### What the exercise asks
With no word left out, write out the entire listing.

[Data extract — start]

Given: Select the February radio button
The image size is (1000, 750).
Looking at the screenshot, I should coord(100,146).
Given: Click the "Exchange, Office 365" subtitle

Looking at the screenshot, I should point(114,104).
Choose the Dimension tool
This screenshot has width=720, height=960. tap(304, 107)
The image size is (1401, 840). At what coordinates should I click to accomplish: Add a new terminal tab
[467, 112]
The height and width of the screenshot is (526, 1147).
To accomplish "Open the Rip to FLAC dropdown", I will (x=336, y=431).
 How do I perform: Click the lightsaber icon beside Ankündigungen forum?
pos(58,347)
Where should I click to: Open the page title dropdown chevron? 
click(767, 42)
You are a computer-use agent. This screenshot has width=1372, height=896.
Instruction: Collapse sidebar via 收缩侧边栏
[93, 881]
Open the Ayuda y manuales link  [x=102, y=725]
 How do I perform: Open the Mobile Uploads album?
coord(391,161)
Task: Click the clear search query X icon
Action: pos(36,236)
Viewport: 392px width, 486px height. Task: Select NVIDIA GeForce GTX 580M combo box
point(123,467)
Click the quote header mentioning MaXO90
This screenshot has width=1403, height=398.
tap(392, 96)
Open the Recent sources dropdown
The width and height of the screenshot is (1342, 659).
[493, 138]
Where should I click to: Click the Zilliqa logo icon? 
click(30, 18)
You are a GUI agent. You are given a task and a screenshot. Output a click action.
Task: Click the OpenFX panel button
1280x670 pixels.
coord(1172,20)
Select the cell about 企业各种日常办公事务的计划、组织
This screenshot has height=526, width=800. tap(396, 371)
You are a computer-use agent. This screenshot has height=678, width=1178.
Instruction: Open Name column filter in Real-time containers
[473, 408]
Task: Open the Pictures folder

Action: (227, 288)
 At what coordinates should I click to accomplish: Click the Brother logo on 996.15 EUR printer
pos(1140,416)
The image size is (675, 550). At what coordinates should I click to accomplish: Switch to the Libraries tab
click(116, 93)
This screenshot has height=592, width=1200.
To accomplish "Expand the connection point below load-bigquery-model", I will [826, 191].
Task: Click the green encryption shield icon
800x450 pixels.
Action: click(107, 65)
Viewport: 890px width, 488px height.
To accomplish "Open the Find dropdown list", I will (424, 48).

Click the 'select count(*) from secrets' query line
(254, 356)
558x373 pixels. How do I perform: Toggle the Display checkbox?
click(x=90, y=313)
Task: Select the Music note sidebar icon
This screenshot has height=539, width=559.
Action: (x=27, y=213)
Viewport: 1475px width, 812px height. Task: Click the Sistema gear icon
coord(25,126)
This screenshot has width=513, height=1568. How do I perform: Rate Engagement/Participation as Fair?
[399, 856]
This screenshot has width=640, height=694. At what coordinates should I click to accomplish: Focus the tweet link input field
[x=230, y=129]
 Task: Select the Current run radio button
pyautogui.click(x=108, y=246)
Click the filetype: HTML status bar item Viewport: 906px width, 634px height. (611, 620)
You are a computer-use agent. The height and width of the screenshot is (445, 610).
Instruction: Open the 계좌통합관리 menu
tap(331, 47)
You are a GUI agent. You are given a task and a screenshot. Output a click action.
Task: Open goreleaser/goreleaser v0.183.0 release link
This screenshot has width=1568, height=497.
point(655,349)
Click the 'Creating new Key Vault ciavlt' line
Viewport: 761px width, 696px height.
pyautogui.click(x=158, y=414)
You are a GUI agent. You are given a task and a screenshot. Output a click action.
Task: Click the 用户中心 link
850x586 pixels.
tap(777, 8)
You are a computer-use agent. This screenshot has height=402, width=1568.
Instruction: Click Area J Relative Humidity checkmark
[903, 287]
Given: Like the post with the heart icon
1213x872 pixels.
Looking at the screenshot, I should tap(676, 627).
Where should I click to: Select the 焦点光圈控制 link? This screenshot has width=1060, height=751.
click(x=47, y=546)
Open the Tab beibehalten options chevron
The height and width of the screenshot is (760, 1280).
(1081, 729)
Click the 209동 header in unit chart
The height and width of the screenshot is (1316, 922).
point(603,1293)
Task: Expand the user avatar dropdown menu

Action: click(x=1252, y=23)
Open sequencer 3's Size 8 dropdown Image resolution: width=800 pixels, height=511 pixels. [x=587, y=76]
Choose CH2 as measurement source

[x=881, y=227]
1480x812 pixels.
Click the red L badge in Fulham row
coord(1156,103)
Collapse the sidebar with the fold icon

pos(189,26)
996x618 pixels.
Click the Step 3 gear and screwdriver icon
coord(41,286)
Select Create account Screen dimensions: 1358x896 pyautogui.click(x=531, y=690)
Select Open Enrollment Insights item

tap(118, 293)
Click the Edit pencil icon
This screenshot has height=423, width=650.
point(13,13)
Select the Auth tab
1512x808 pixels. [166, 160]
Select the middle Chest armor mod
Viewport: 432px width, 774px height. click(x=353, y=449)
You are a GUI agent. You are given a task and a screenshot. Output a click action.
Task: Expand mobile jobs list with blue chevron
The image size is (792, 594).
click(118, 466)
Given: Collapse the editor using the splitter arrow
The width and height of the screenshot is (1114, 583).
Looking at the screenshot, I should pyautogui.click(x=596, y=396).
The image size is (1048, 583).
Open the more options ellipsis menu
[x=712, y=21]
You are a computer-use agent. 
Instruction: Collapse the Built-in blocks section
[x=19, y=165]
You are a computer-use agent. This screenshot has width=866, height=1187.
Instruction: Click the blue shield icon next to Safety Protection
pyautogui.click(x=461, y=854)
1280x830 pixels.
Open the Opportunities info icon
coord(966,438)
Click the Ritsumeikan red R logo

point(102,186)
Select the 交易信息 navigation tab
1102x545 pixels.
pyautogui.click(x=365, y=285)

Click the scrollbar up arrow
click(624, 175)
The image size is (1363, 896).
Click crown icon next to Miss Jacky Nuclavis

[Data extract — finish]

### Solution to the exercise
Given: Select the February radio button
The image size is (1000, 750).
Looking at the screenshot, I should coord(100,146).
Given: Click the "Exchange, Office 365" subtitle

Looking at the screenshot, I should point(114,104).
Choose the Dimension tool
This screenshot has width=720, height=960. tap(304, 107)
The image size is (1401, 840). At what coordinates should I click to accomplish: Add a new terminal tab
[467, 112]
The height and width of the screenshot is (526, 1147).
To accomplish "Open the Rip to FLAC dropdown", I will (x=336, y=431).
 How do I perform: Click the lightsaber icon beside Ankündigungen forum?
pos(58,347)
Where should I click to: Open the page title dropdown chevron? 
click(767, 42)
You are a computer-use agent. This screenshot has width=1372, height=896.
Instruction: Collapse sidebar via 收缩侧边栏
[93, 881]
Open the Ayuda y manuales link  [x=102, y=725]
 How do I perform: Open the Mobile Uploads album?
coord(391,161)
Task: Click the clear search query X icon
Action: pos(36,236)
Viewport: 392px width, 486px height. Task: Select NVIDIA GeForce GTX 580M combo box
point(123,467)
Click the quote header mentioning MaXO90
This screenshot has width=1403, height=398.
tap(392, 96)
Open the Recent sources dropdown
The width and height of the screenshot is (1342, 659).
[493, 138]
Where should I click to: Click the Zilliqa logo icon? 
click(30, 18)
You are a GUI agent. You are given a task and a screenshot. Output a click action.
Task: Click the OpenFX panel button
1280x670 pixels.
coord(1172,20)
Select the cell about 企业各种日常办公事务的计划、组织
This screenshot has height=526, width=800. tap(396, 371)
You are a computer-use agent. This screenshot has height=678, width=1178.
Instruction: Open Name column filter in Real-time containers
[473, 408]
Task: Open the Pictures folder

Action: (227, 288)
 At what coordinates should I click to accomplish: Click the Brother logo on 996.15 EUR printer
pos(1140,416)
The image size is (675, 550). At what coordinates should I click to accomplish: Switch to the Libraries tab
click(116, 93)
This screenshot has height=592, width=1200.
To accomplish "Expand the connection point below load-bigquery-model", I will [826, 191].
Task: Click the green encryption shield icon
800x450 pixels.
Action: click(107, 65)
Viewport: 890px width, 488px height.
To accomplish "Open the Find dropdown list", I will (424, 48).

Click the 'select count(*) from secrets' query line
(254, 356)
558x373 pixels. How do I perform: Toggle the Display checkbox?
click(x=90, y=313)
Task: Select the Music note sidebar icon
This screenshot has height=539, width=559.
Action: (x=27, y=213)
Viewport: 1475px width, 812px height. Task: Click the Sistema gear icon
coord(25,126)
This screenshot has width=513, height=1568. How do I perform: Rate Engagement/Participation as Fair?
[399, 856]
This screenshot has width=640, height=694. At what coordinates should I click to accomplish: Focus the tweet link input field
[x=230, y=129]
 Task: Select the Current run radio button
pyautogui.click(x=108, y=246)
Click the filetype: HTML status bar item Viewport: 906px width, 634px height. (611, 620)
You are a computer-use agent. The height and width of the screenshot is (445, 610).
Instruction: Open the 계좌통합관리 menu
tap(331, 47)
You are a GUI agent. You are given a task and a screenshot. Output a click action.
Task: Open goreleaser/goreleaser v0.183.0 release link
This screenshot has width=1568, height=497.
point(655,349)
Click the 'Creating new Key Vault ciavlt' line
Viewport: 761px width, 696px height.
pyautogui.click(x=158, y=414)
You are a GUI agent. You are given a task and a screenshot. Output a click action.
Task: Click the 用户中心 link
850x586 pixels.
tap(777, 8)
You are a computer-use agent. This screenshot has height=402, width=1568.
Instruction: Click Area J Relative Humidity checkmark
[903, 287]
Given: Like the post with the heart icon
1213x872 pixels.
Looking at the screenshot, I should tap(676, 627).
Where should I click to: Select the 焦点光圈控制 link? This screenshot has width=1060, height=751.
click(x=47, y=546)
Open the Tab beibehalten options chevron
The height and width of the screenshot is (760, 1280).
(1081, 729)
Click the 209동 header in unit chart
The height and width of the screenshot is (1316, 922).
point(603,1293)
Task: Expand the user avatar dropdown menu

Action: click(x=1252, y=23)
Open sequencer 3's Size 8 dropdown Image resolution: width=800 pixels, height=511 pixels. [x=587, y=76]
Choose CH2 as measurement source

[x=881, y=227]
1480x812 pixels.
Click the red L badge in Fulham row
coord(1156,103)
Collapse the sidebar with the fold icon

pos(189,26)
996x618 pixels.
Click the Step 3 gear and screwdriver icon
coord(41,286)
Select Create account Screen dimensions: 1358x896 pyautogui.click(x=531, y=690)
Select Open Enrollment Insights item

tap(118, 293)
Click the Edit pencil icon
This screenshot has height=423, width=650.
point(13,13)
Select the Auth tab
1512x808 pixels. [166, 160]
Select the middle Chest armor mod
Viewport: 432px width, 774px height. click(x=353, y=449)
You are a GUI agent. You are given a task and a screenshot. Output a click action.
Task: Expand mobile jobs list with blue chevron
The image size is (792, 594).
click(118, 466)
Given: Collapse the editor using the splitter arrow
The width and height of the screenshot is (1114, 583).
Looking at the screenshot, I should pyautogui.click(x=596, y=396).
The image size is (1048, 583).
Open the more options ellipsis menu
[x=712, y=21]
You are a computer-use agent. 
Instruction: Collapse the Built-in blocks section
[x=19, y=165]
You are a computer-use agent. This screenshot has width=866, height=1187.
Instruction: Click the blue shield icon next to Safety Protection
pyautogui.click(x=461, y=854)
1280x830 pixels.
Open the Opportunities info icon
coord(966,438)
Click the Ritsumeikan red R logo

point(102,186)
Select the 交易信息 navigation tab
1102x545 pixels.
pyautogui.click(x=365, y=285)

Click the scrollbar up arrow
click(624, 175)
The image size is (1363, 896).
Click crown icon next to Miss Jacky Nuclavis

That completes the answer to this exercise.